What is expected: Only the records, exactly as written, belong in the answer; pictures do not.

=== Section Start ===

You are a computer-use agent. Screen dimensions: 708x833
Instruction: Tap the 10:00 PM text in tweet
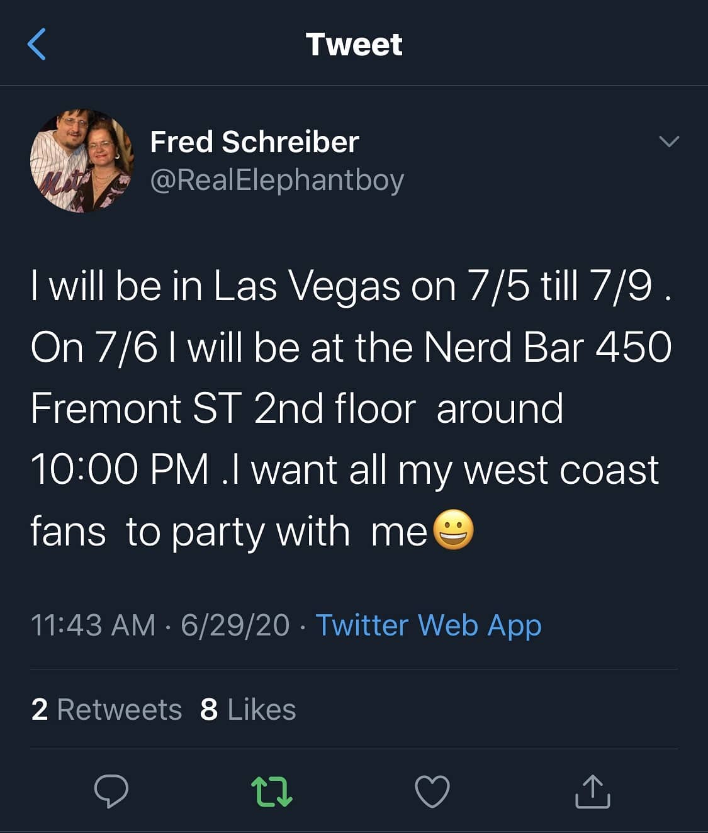tap(120, 469)
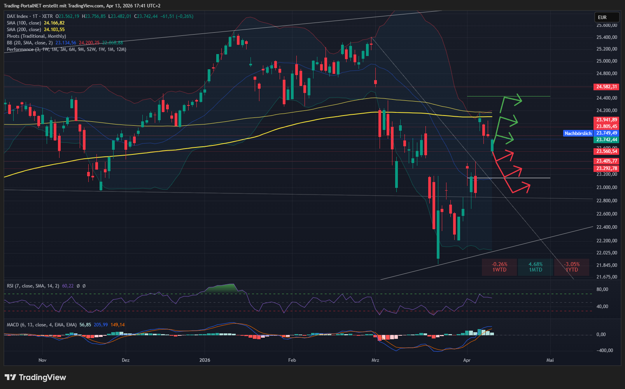Image resolution: width=625 pixels, height=389 pixels.
Task: Click the blue Nachbörslich price label
Action: click(x=578, y=133)
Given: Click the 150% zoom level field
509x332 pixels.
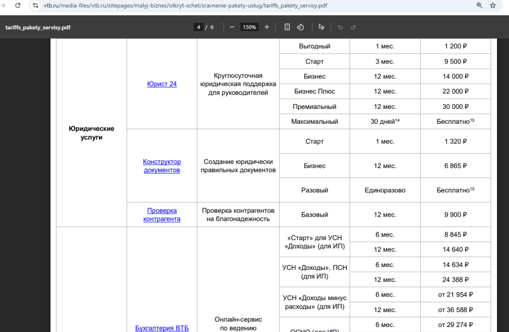Looking at the screenshot, I should click(x=249, y=27).
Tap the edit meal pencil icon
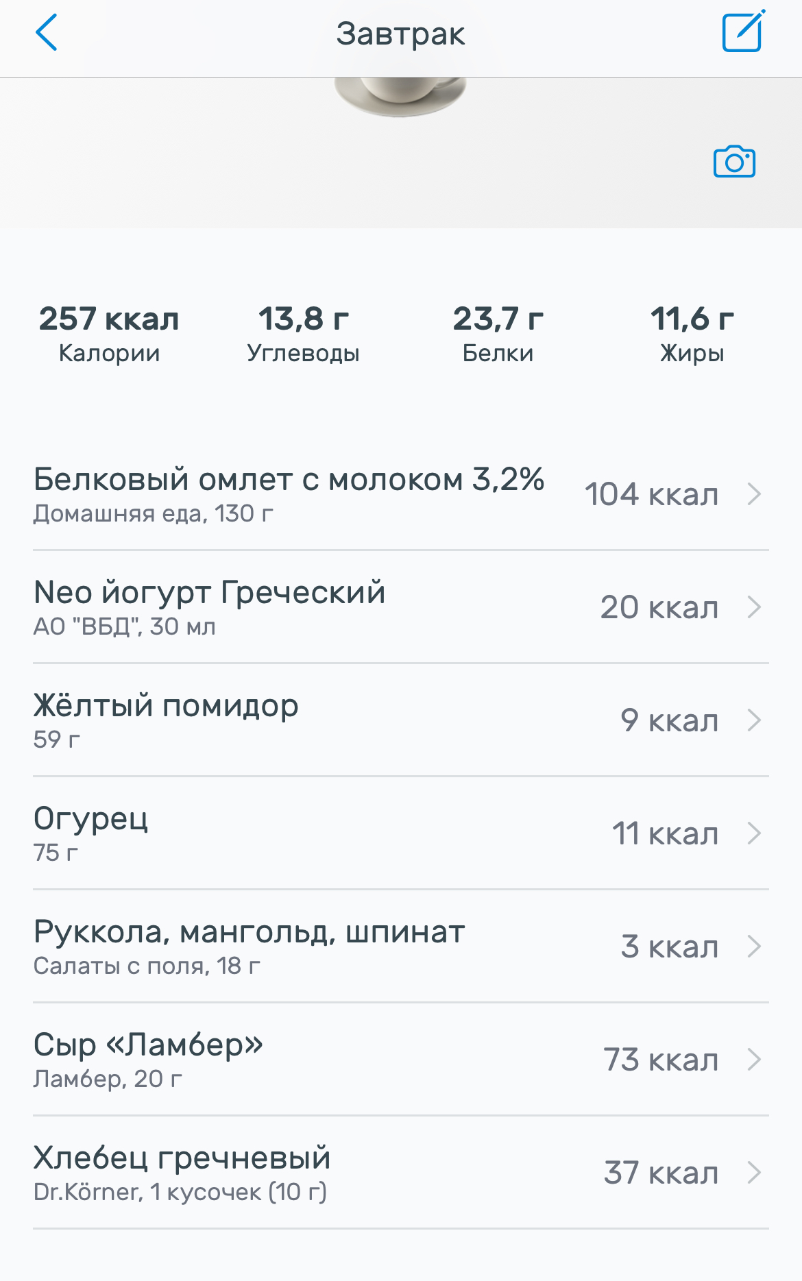The image size is (802, 1281). pos(743,32)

=== Section End ===

Solution to the exercise:
You are a computer-use agent. Screen dimensions: 708x833
Instruction: Tap the 10:00 PM text in tweet
tap(120, 469)
Image resolution: width=625 pixels, height=389 pixels.
Task: Click the blue Nachbörslich price label
Action: click(x=578, y=133)
Given: Click the 150% zoom level field
509x332 pixels.
Looking at the screenshot, I should click(x=249, y=27).
Tap the edit meal pencil icon
The image size is (802, 1281). pos(743,32)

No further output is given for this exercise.